“Vera Dreams of the Sea” Review: A Compelling Later Life Liberation Tale

When the dreamer is a landlocked nation, the dream of the sea has a greater significance. It’s not just an idle fantasy of beach holidays and salt-rimmed cocktails — though Vera (Teuta Ajdini Jegeni) would like that too — but as Kaltrina Krasniqi’s taut, sorrowful narrative feature debut “Vera Dreams of the Sea”It is clear that the vision of a wide blue expanse reaching out to a far-off horizon can be tacitly political for a widow suddenly feeling the weight of Kosovan patriarchy upon her already heavy shoulders.

Under the high-tension whines and see-sawing violins of Petrit Çeku and Genc Salihu’s sinister, interior-monologue score, we’re introduced to Vera, a middle-aged interpreter for the deaf. Vera is wonderfully and fearlessly embodied in a great Jegeni. It is remarkable that so few films feature a woman of this social and life stage as their heroine. This elegant, compact movie is edited by Vladimir Pavlovski and Krasniqi with a dreamlike, yet calm, bias. It’s Vera’s individual reserves of resilience that allow her dormant independence to tentatively blossom, making this nuanced, nervy story as much a character portrait as it is a social critique.

It’s been a while since Vera has had to tap into those resources. We can see this in the opening shot, which shows her calm face overlaid by an image of a gentle sparkling ocean. Vera is a sign-language translator who lives in a nice apartment in Pristina. But while she can rightly consider herself self-made — the kind of well-liked woman whom shopkeekers trust to pay later if she’s caught short at the store — it’s perhaps also true that she has never really considered how much her marriage to Fatmir (Xhevat Qorraj), a respected retired judge, not to mention the capital city’s relatively progressive urban environment, have shielded her from the most biting excesses of Kosovan patriarchy.
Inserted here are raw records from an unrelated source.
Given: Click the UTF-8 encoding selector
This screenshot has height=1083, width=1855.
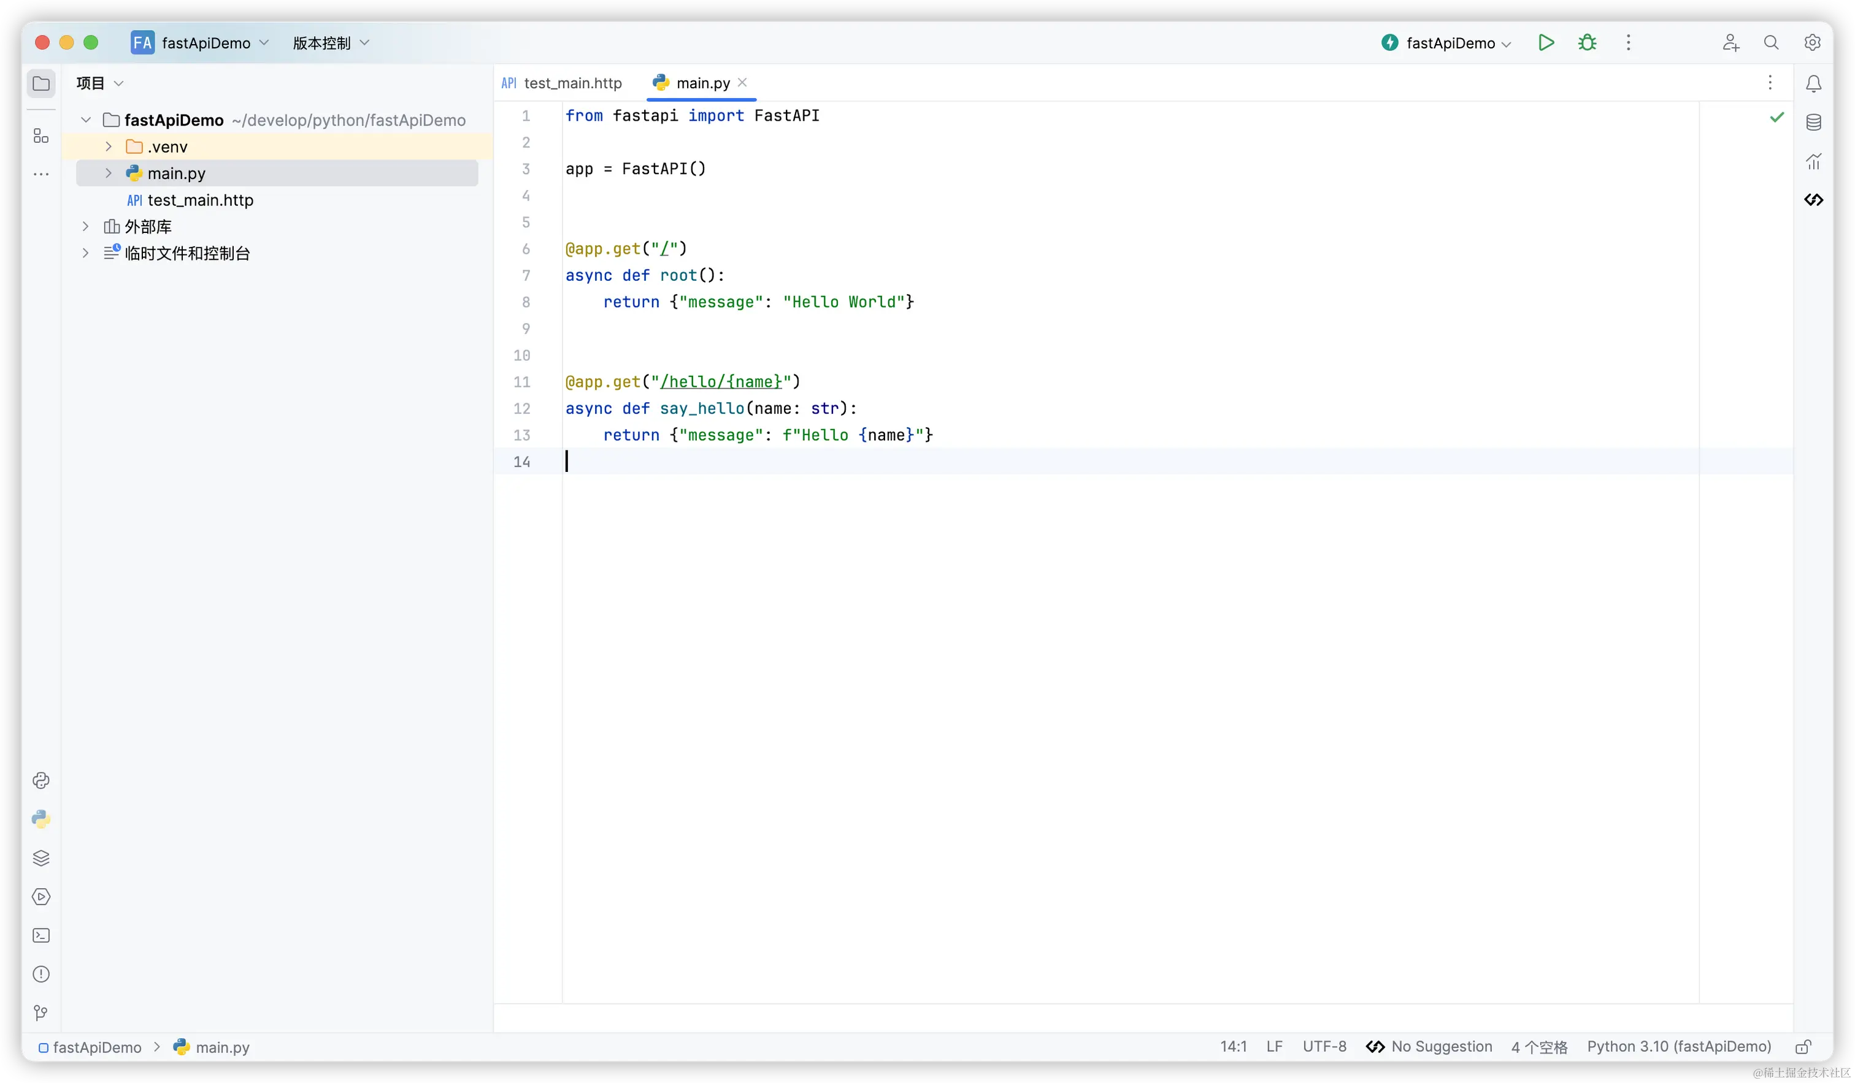Looking at the screenshot, I should [1324, 1047].
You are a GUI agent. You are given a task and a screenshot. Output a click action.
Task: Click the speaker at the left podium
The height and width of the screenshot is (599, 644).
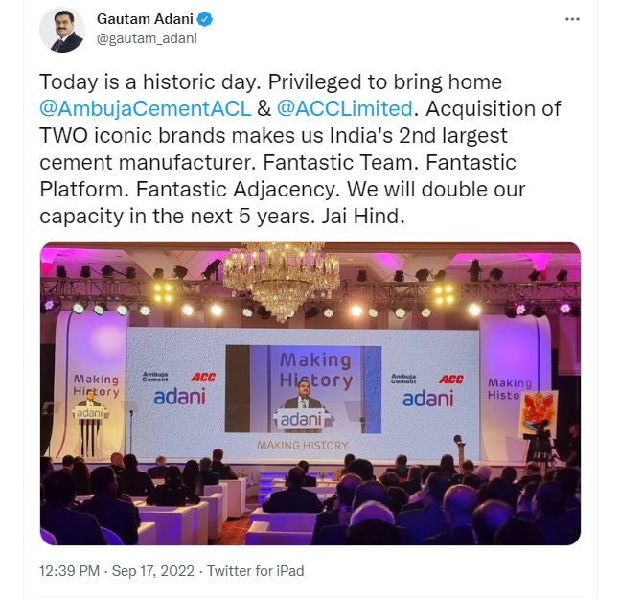89,399
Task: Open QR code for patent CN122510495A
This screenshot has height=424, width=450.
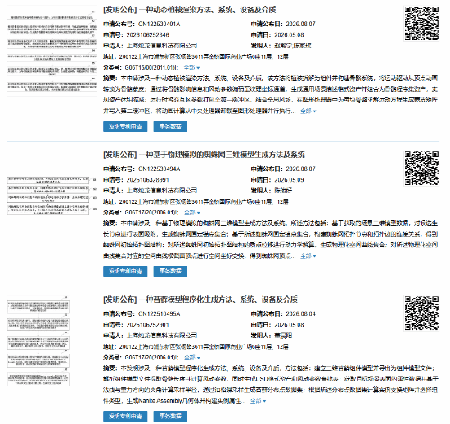Action: click(x=421, y=313)
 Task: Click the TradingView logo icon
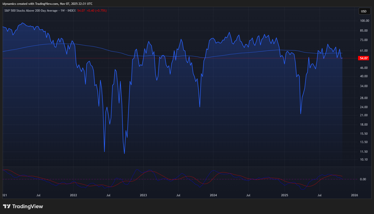pos(7,206)
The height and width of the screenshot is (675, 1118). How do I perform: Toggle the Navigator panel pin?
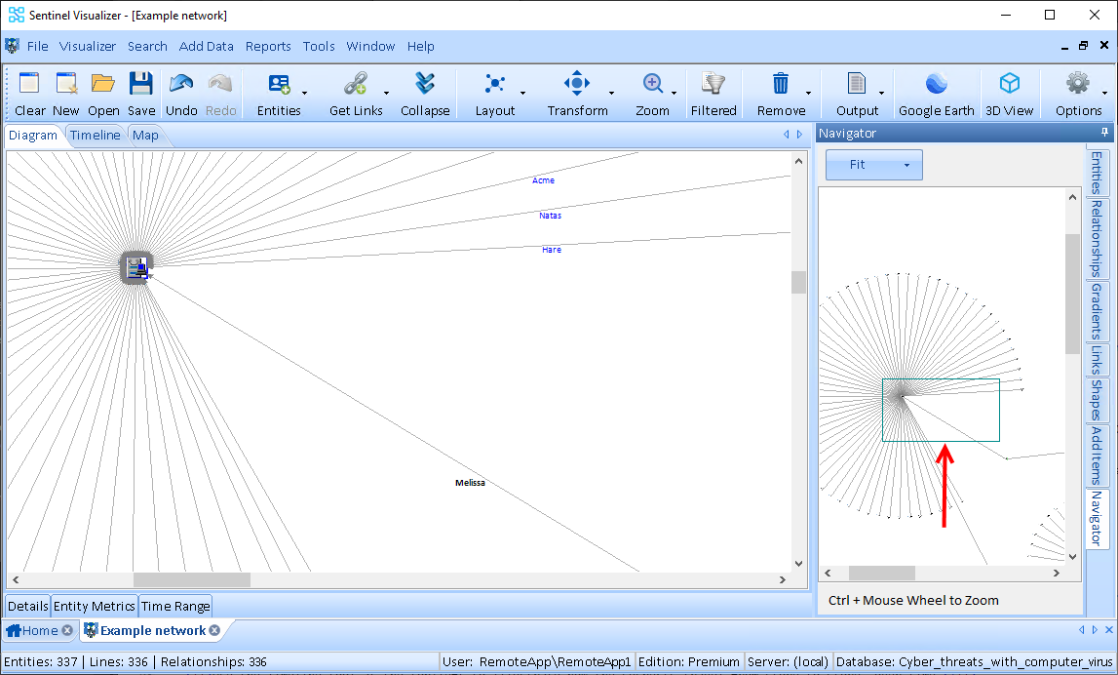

Rural villages are still managed by de facto councils made up of menfolk. Their handshake deals, wink-nudge gambling debts, and handshakes have more weight than the rule of law. In one such village, Fatmir and Vera have a small house which they have been trying for years — she more than he, it is implied — to sell. Vera learns that the highway will soon be built near her house, and she is able to buy it. She tells Fatmir this as a birthday gift and chats happily about how they can purchase an apartment for Sara (Alketa Sylaj), their struggling actress daughter. Sara is a single mother with a complicated relationship with Father. She doesn’t seem to notice Fatmir’s stonefaced reaction, and so has no inkling of his state of mind when in her brief absence while she pops down to the shops, Fatmir smokes a final cigarette and kills himself. Vera is shown attempting to enter through a bathroom door that Fatmir had collapsed against, but the impact of the shock is subliminally conveyed.

Doruntina Basha’s sturdy, unsentimental screenplay never overwrites. Instead Krasniqi puts us into Vera’s point of view with scarcely a word: Vera polishing her dead husband’s shoes; Vera showing up to work despite her colleagues’ concerns; Vera, stoically listening to Fatmir’s cousin Ahmet (Astrit Kabashi), delivering flowery protestations of grief. Vera finally finds her voice when Ahmet comes back to claim that the village house belongs to him. And the men of the village, who know some unsavory, potentially ruinous truths about Fatmir, support Ahmet’s claim, and close ranks against her like a rural Kosovan mafia.

DP Sevdije Kastrati’s photography alternates between coolly composed wides and warm closeups, but is always fixated on Vera, sometimes at one with, sometimes at odds with her surroundings. But as crisply as the lines are drawn between the grand, inexorable forces of tradition meeting modernity and conservatism facing down progress, Vera can still surprise us, maneuvering an advantage — like the showdown she smartly engineers to take place in a deaf cafe — even with odds stacked against her.

Blerta Basholli’s Sundance hit “Hive”Many of the same problems are addressed, however. “Vera”This is undoubtedly the most captivating title. Both, however, represent a new generation of female filmmakers from Europe’s youngest country, who are wise beyond their nation’s years in understanding that although empowerment comes with no guarantee of happiness — indeed it opens up the probability of endless struggle — it is better than contented, complacent ignorance. You have to be asleep in order to dream.